*REQUIRED WORK*
The output should match, line for line, the records from the line containing "How do I perform: Open" through the line containing "Click Mathematics entries value 166", with every picture left out.

*RECORDS SHOWN*

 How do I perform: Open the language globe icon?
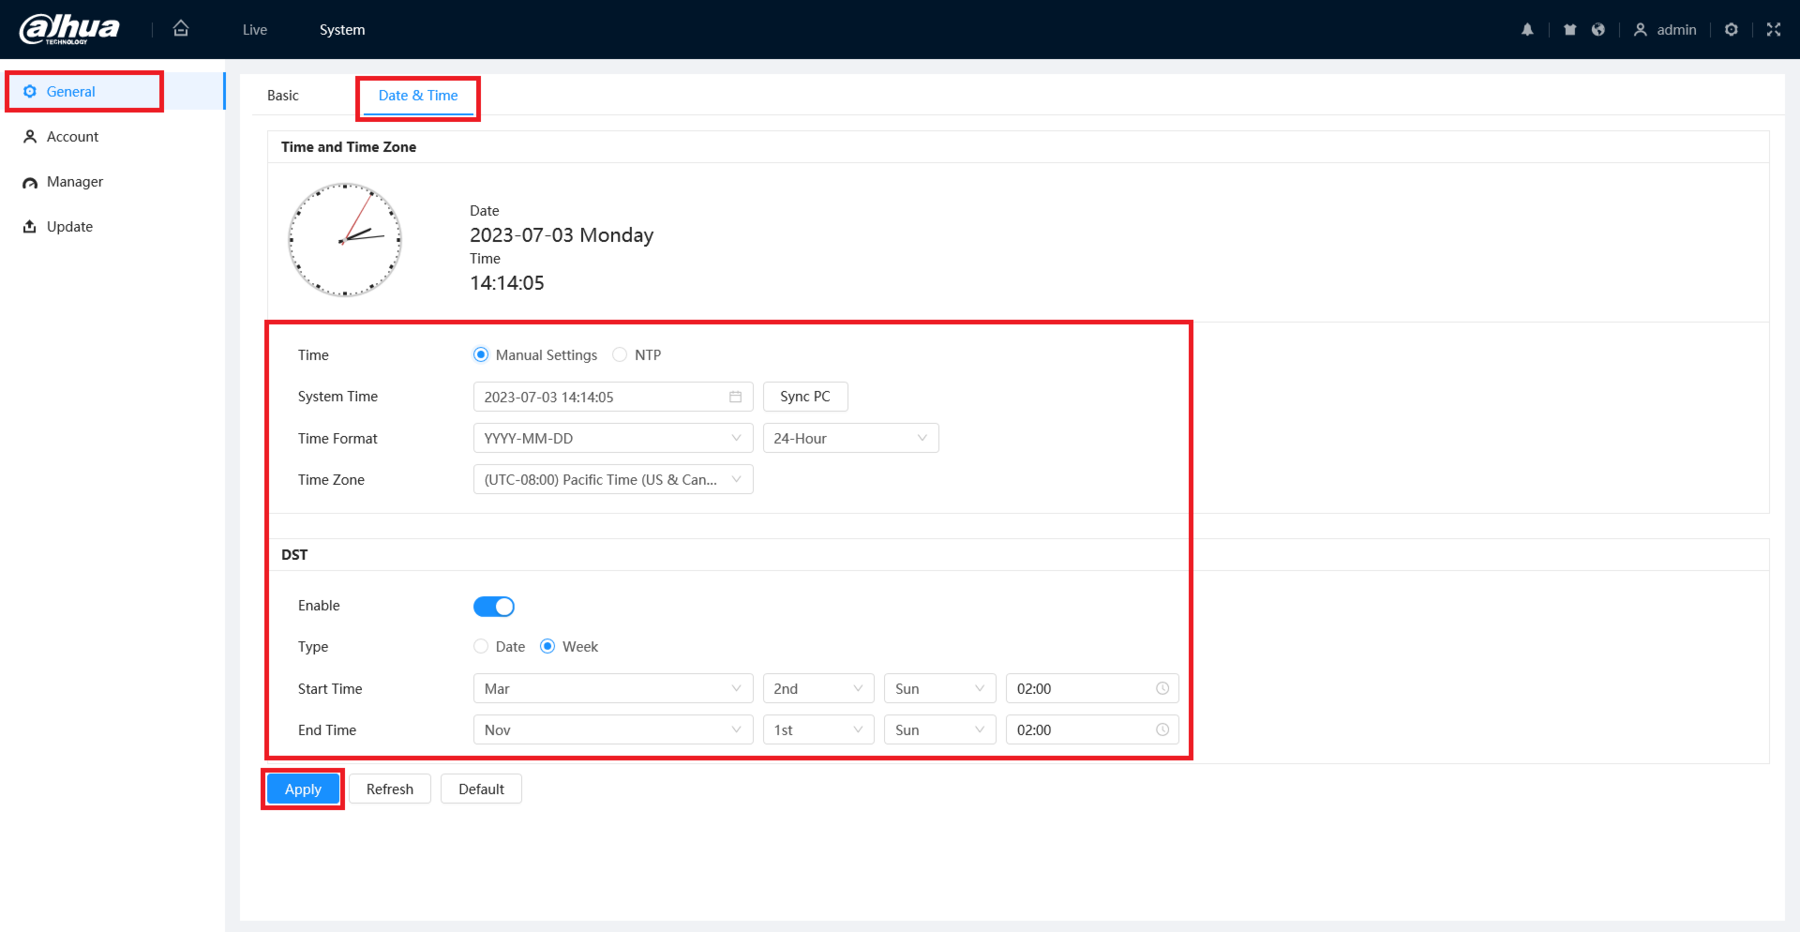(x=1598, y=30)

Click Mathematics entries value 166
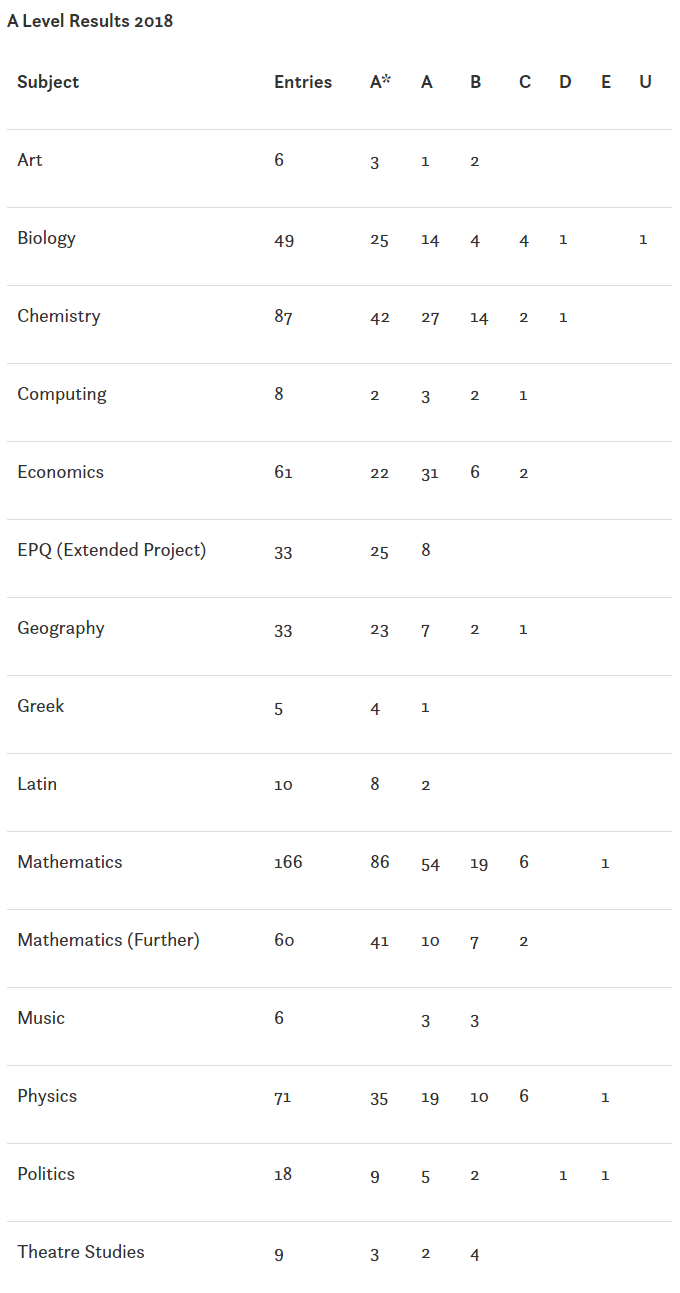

==

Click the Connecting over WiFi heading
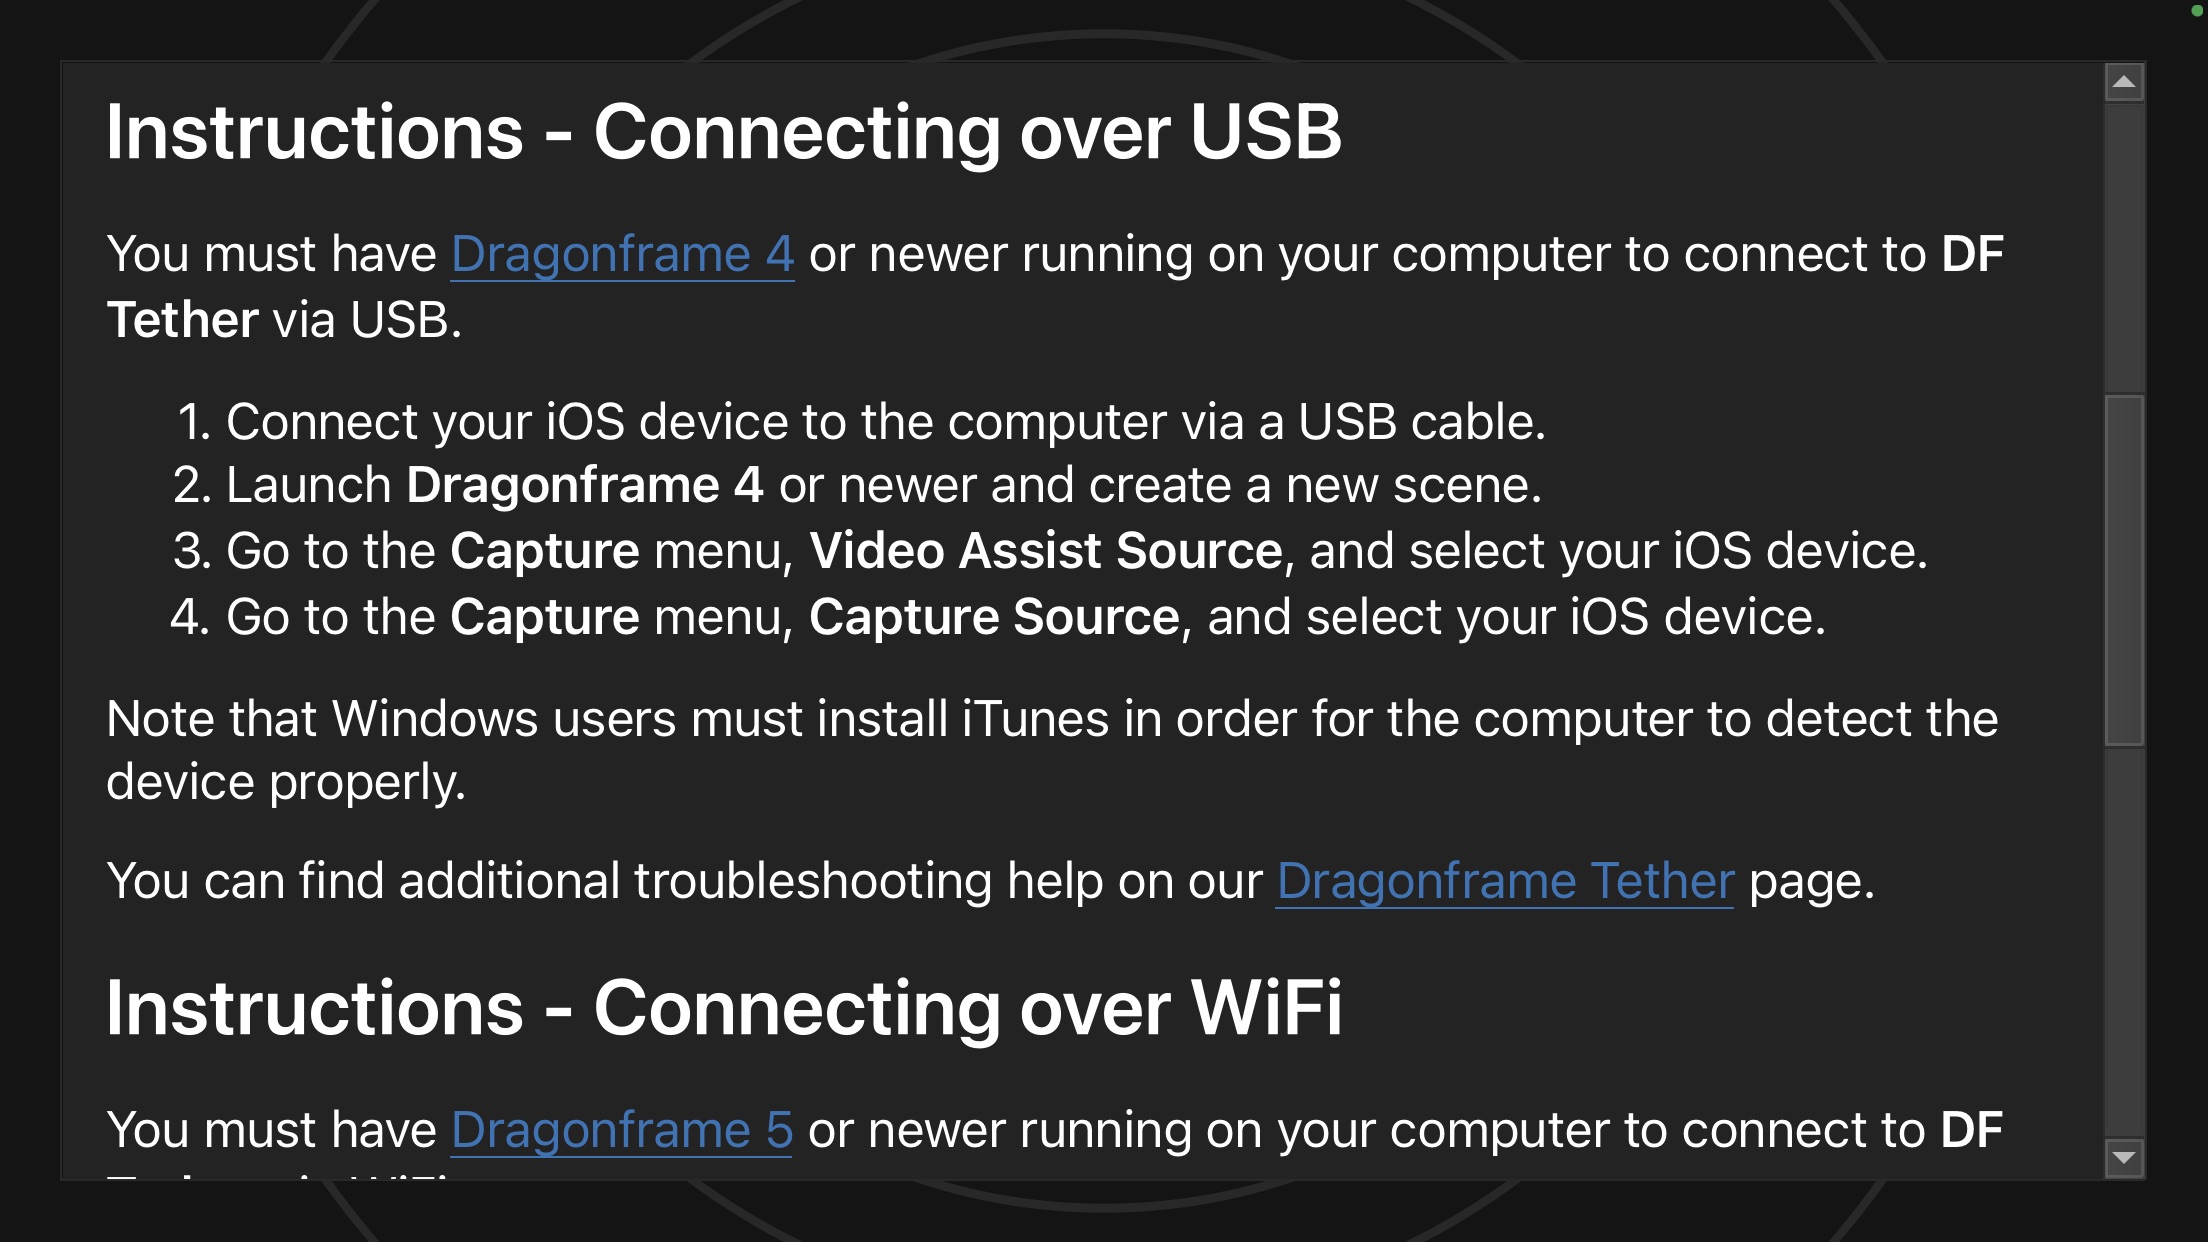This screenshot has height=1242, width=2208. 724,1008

--

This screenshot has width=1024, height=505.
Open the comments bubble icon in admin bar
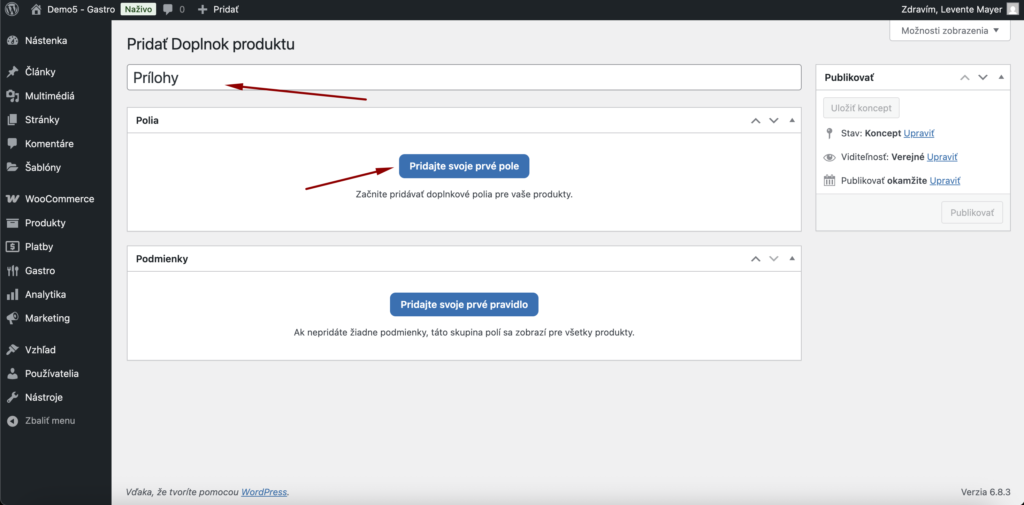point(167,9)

*RESPONSE FOR THIS EXERCISE*
 How do I perform: Open the language globe icon?
(x=1598, y=30)

Click Mathematics entries value 166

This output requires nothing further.